Beim Pokal-Aus gegen Göppingen und den Bundesligasieg in Berlin Ende Oktober hatte es Djordjic getroffen. Im Verein haben einige darüber den Kopf geschüttelt, wo Djordjic doch nächste Saison Lackovic auf der sogenannten Königsposition im linken Rückraum beerben soll. Schwalb verweist darauf, dass sein Toptalent noch die Weisheitszahnoperation zu schaffen gemacht habe. Beim 32:24-Sieg gegen Magdeburg am vergangenen Mittwoch durfte sich Djordjic wieder beweisen, wenn auch erst in der Schlussphase.

Er selbst hat kein Problem mit dieser Rolle, zumindest hört es sich bei ihm so an: „Mir war von vornherein klar, welche Situation ich in Hamburg vorfinde.“ Der HSV mit seinem großen Kader und seinen vielen Möglichkeiten, das alles bürge letztlich doch nur für Qualität. Jeder Tag, jedes Training mit Weltstars sei eine Herausforderung. Sie sei es, die er bei seinem Wechsel gesucht habe.
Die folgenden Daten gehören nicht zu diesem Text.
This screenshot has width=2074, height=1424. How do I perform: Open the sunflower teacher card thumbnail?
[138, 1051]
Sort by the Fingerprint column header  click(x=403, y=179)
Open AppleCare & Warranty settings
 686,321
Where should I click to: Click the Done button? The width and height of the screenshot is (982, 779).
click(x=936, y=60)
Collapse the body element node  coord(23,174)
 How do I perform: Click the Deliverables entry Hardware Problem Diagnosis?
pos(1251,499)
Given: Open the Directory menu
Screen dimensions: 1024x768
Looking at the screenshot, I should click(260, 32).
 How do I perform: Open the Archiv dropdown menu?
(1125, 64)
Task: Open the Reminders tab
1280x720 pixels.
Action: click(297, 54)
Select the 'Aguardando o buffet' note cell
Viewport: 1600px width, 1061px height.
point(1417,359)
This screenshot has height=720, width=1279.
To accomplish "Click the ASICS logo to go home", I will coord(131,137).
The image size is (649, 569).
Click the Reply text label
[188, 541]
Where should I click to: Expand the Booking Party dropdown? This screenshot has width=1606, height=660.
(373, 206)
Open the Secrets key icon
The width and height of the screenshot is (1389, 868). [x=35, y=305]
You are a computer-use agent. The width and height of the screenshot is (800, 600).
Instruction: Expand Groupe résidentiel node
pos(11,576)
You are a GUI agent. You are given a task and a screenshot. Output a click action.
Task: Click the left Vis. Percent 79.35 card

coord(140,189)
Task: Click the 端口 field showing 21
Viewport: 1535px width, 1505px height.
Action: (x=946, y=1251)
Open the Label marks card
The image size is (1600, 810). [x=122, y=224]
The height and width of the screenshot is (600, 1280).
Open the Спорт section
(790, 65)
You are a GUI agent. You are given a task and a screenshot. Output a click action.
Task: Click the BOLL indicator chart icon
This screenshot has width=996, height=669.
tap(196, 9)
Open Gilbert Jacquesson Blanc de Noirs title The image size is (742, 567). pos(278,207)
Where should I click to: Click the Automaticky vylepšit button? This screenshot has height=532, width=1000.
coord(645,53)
Wenn es nach Dierk Schmäschke geht, hätte Djordjic das auch in Flensburg haben können: „Wir haben Petar die sportlichen Perspektiven aufgezeigt, er hätte sich bei uns weiterentwickeln können. Aber er hat sich anders entschieden.“

Den Anschluss an die Spitze hat Flensburg dennoch nicht verloren. In den vergangenen 19 Monaten hat die SG in der Flens-Arena nur einmal verloren – gegen den HSV. Djordjic wundert diese Serie nicht: „Ich war ja nur einer von zwei Abgängen. Und so weit ich weiß, möchte Flensburg auch gern deutscher Meister werden.“ Welche Mannschaft dieses Ziel weiterverfolgen darf, wird man am Sonntagabend wissen, am Ende dieses Handballkrimis.